Perdida
Al sorprenderme dictaron mi sentencia de muerte
Por Andrea Vázquez
Estoy perdida. La esperanza se extingue entre los rostros furibundos que me rodean. ¿Qué me harán? El odio a mi alrededor me sofoca como si el aire estuviera impregnado por él. El pavor oprime mi corazón, el vacío me aterra. Tengo miedo.
El mayor dolor es sentir que merezco este destino, despreciarme. Huérfana, abandonada, repudiada por una sociedad cruel donde se juzga sin considerar el sufrimiento. Nadie extendió jamás su mano para ayudarme, solo se aprovecharon de mí. Desearía borrar el pasado, tantos recuerdos me carcomen. Si pudiera retroceder el tiempo, o mejor, no haber nacido.
Van a matarme, lo sé. Mi vergüenza solo será olvidada con sangre. Soy una prostituta. Admitirlo es reconocer la inmundicia de mi ser, la suciedad en la que me he convertido. Cuando el hambre fue mayor, rechacé mi dignidad y maldije mi futuro. Ahora nada importa. Al sorprenderme dictaron mi sentencia de muerte.
¿A dónde me llevan? Me lastiman, mi piel arde bajo el contacto de sus puños. Cierro mis ojos, trato de olvidar donde me encuentro. Se detienen. Me desplomo entre las piedras sin fuerzas ni deseos de levantarme. Permanezco ahí tendida bajo el sol y sus miradas.
Silencio. Alguien habla sobre mí. Dos hombres me toman por los brazos y me obligan a ponerme de rodillas. No lo soporto más, no puedo contener las lágrimas. ¿Por qué no acaban conmigo de una vez? La muchedumbre recoge piedras, mi fin se acerca.
Aún discuten. ¿Con quién hablan? Abro mis ojos con temor y lo veo inclinado, escribiendo en la arena. ¿Quién es él? Mi corazón late con fuerza, como si hubiera descubierto el último rayo de esperanza en la más densa oscuridad. Todos aguardan su respuesta. Cada segundo de espera me atormenta. Por fin su voz rompe el silencio.

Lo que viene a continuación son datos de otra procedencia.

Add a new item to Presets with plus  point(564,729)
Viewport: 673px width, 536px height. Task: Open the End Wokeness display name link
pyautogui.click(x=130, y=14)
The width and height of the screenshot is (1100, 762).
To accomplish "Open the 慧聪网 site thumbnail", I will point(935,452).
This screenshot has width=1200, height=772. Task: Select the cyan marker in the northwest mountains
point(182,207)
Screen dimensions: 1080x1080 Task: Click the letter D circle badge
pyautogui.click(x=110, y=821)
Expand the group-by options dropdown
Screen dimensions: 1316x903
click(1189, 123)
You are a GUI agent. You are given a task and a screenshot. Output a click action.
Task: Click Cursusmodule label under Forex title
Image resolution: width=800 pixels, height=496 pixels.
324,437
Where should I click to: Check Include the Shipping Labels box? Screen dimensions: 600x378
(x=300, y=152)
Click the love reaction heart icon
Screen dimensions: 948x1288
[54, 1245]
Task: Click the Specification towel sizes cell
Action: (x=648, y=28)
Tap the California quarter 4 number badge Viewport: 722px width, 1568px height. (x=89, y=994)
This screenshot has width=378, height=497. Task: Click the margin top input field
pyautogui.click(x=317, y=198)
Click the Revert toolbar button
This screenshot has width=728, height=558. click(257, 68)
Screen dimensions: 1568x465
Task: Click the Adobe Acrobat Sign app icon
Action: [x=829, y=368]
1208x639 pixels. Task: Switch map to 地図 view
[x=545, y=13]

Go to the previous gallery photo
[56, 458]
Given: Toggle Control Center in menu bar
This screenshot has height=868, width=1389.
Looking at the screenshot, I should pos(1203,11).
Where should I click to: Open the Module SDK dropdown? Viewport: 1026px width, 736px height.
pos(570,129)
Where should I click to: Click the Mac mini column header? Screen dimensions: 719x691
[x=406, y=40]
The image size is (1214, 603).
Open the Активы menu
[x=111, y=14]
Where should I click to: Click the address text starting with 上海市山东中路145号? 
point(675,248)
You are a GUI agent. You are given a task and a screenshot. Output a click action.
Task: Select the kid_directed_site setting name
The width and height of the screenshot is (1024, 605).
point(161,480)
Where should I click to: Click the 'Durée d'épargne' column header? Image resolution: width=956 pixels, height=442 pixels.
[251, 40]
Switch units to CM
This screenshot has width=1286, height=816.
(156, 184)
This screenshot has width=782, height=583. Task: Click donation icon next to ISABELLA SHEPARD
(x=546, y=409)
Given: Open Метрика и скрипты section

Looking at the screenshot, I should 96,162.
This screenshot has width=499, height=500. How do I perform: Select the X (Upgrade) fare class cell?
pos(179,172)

—El que de vosotros esté sin pecado sea el primero en arrojar la piedra contra ella.
Imposible. Se alejan poco a poco y quedamos solos. Se pone de pie y dirige su rostro hacia mí. ¡No, por favor! Que no contemple a esta miserable pecadora quien solo merece la muerte. ¡Por piedad, que aparte sus ojos de mí! ¿Quién es él? Me pregunto. Le decían Jesús. No puedo explicar esa luz, el brillo de su mirada.
—Mujer, ¿dónde están los que te acusaban? ¿Ninguno te condenó?
Le respondo con voz baja aunque mi corazón grita, implora una oportunidad. Una oportunidad de seguir adelante, de abandonar este infierno donde vivo. Una oportunidad de renacer, de sonreír. Una oportunidad de amarlo por siempre, o al menos, morir contemplándolo. Prefiero morir a sus pies ahora que vivir cien años en este mundo de maldad.
—Ni yo te condeno. Vete y no peques más.
No hay nada más que decir. En este instante vuelvo a nacer. (Juan capítulo 8, versículos 1 al 11).